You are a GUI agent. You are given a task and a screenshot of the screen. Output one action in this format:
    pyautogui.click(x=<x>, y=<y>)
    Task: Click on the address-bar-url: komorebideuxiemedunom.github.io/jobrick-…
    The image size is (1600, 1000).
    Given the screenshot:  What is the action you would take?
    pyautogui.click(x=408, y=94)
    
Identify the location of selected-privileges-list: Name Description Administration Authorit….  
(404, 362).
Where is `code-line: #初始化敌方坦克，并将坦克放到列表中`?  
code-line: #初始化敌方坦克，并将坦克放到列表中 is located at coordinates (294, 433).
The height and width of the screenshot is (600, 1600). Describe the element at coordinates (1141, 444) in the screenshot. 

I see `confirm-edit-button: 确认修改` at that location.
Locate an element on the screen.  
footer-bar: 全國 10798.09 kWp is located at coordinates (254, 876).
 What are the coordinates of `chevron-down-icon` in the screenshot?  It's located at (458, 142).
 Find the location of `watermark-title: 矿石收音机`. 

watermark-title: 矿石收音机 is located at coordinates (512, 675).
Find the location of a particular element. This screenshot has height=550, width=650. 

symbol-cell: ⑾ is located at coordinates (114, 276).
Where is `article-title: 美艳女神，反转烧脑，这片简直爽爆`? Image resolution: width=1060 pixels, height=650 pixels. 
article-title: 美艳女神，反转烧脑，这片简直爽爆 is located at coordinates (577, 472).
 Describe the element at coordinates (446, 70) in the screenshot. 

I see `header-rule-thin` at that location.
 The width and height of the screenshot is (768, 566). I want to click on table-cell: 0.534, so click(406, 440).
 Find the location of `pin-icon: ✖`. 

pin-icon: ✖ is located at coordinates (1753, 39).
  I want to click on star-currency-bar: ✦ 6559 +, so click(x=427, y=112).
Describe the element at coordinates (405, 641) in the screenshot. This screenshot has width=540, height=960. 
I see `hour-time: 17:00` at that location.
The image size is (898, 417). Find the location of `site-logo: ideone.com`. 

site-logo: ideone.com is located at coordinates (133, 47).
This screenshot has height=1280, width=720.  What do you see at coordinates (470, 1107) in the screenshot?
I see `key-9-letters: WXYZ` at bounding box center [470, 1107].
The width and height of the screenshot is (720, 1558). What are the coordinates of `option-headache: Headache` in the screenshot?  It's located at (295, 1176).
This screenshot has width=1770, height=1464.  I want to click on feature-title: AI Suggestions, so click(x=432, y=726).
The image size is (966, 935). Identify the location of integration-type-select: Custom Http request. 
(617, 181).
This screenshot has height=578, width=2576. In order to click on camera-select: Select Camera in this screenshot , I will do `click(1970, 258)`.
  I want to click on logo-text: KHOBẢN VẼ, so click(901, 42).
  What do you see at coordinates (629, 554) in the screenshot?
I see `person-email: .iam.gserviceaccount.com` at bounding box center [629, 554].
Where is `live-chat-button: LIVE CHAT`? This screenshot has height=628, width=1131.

• WORK INSTRUCTIONS
Recast the entries above as a JSON list of strings, with one string for each line and the blank lines left out.

• WRITTEN RESPONSE
[
  "You are a GUI agent. You are given a task and a screenshot of the screen. Output one action in this format:",
  "    pyautogui.click(x=<x>, y=<y>)",
  "    Task: Click on the address-bar-url: komorebideuxiemedunom.github.io/jobrick-…",
  "    The image size is (1600, 1000).",
  "    Given the screenshot:  What is the action you would take?",
  "    pyautogui.click(x=408, y=94)",
  "Identify the location of selected-privileges-list: Name Description Administration Authorit….  ",
  "(404, 362).",
  "Where is `code-line: #初始化敌方坦克，并将坦克放到列表中`?  ",
  "code-line: #初始化敌方坦克，并将坦克放到列表中 is located at coordinates (294, 433).",
  "The height and width of the screenshot is (600, 1600). Describe the element at coordinates (1141, 444) in the screenshot. ",
  "I see `confirm-edit-button: 确认修改` at that location.",
  "Locate an element on the screen.  ",
  "footer-bar: 全國 10798.09 kWp is located at coordinates (254, 876).",
  " What are the coordinates of `chevron-down-icon` in the screenshot?  It's located at (458, 142).",
  " Find the location of `watermark-title: 矿石收音机`. ",
  "watermark-title: 矿石收音机 is located at coordinates (512, 675).",
  "Find the location of a particular element. This screenshot has height=550, width=650. ",
  "symbol-cell: ⑾ is located at coordinates (114, 276).",
  "Where is `article-title: 美艳女神，反转烧脑，这片简直爽爆`? Image resolution: width=1060 pixels, height=650 pixels. ",
  "article-title: 美艳女神，反转烧脑，这片简直爽爆 is located at coordinates (577, 472).",
  " Describe the element at coordinates (446, 70) in the screenshot. ",
  "I see `header-rule-thin` at that location.",
  " The width and height of the screenshot is (768, 566). I want to click on table-cell: 0.534, so click(406, 440).",
  " Find the location of `pin-icon: ✖`. ",
  "pin-icon: ✖ is located at coordinates (1753, 39).",
  "  I want to click on star-currency-bar: ✦ 6559 +, so click(x=427, y=112).",
  "Describe the element at coordinates (405, 641) in the screenshot. This screenshot has width=540, height=960. ",
  "I see `hour-time: 17:00` at that location.",
  "The image size is (898, 417). Find the location of `site-logo: ideone.com`. ",
  "site-logo: ideone.com is located at coordinates (133, 47).",
  "This screenshot has height=1280, width=720.  What do you see at coordinates (470, 1107) in the screenshot?",
  "I see `key-9-letters: WXYZ` at bounding box center [470, 1107].",
  "The width and height of the screenshot is (720, 1558). What are the coordinates of `option-headache: Headache` in the screenshot?  It's located at (295, 1176).",
  "This screenshot has width=1770, height=1464.  I want to click on feature-title: AI Suggestions, so click(x=432, y=726).",
  "The image size is (966, 935). Identify the location of integration-type-select: Custom Http request. ",
  "(617, 181).",
  "This screenshot has height=578, width=2576. In order to click on camera-select: Select Camera in this screenshot , I will do `click(1970, 258)`.",
  "  I want to click on logo-text: KHOBẢN VẼ, so click(901, 42).",
  "  What do you see at coordinates (629, 554) in the screenshot?",
  "I see `person-email: .iam.gserviceaccount.com` at bounding box center [629, 554].",
  "Where is `live-chat-button: LIVE CHAT`? This screenshot has height=628, width=1131."
]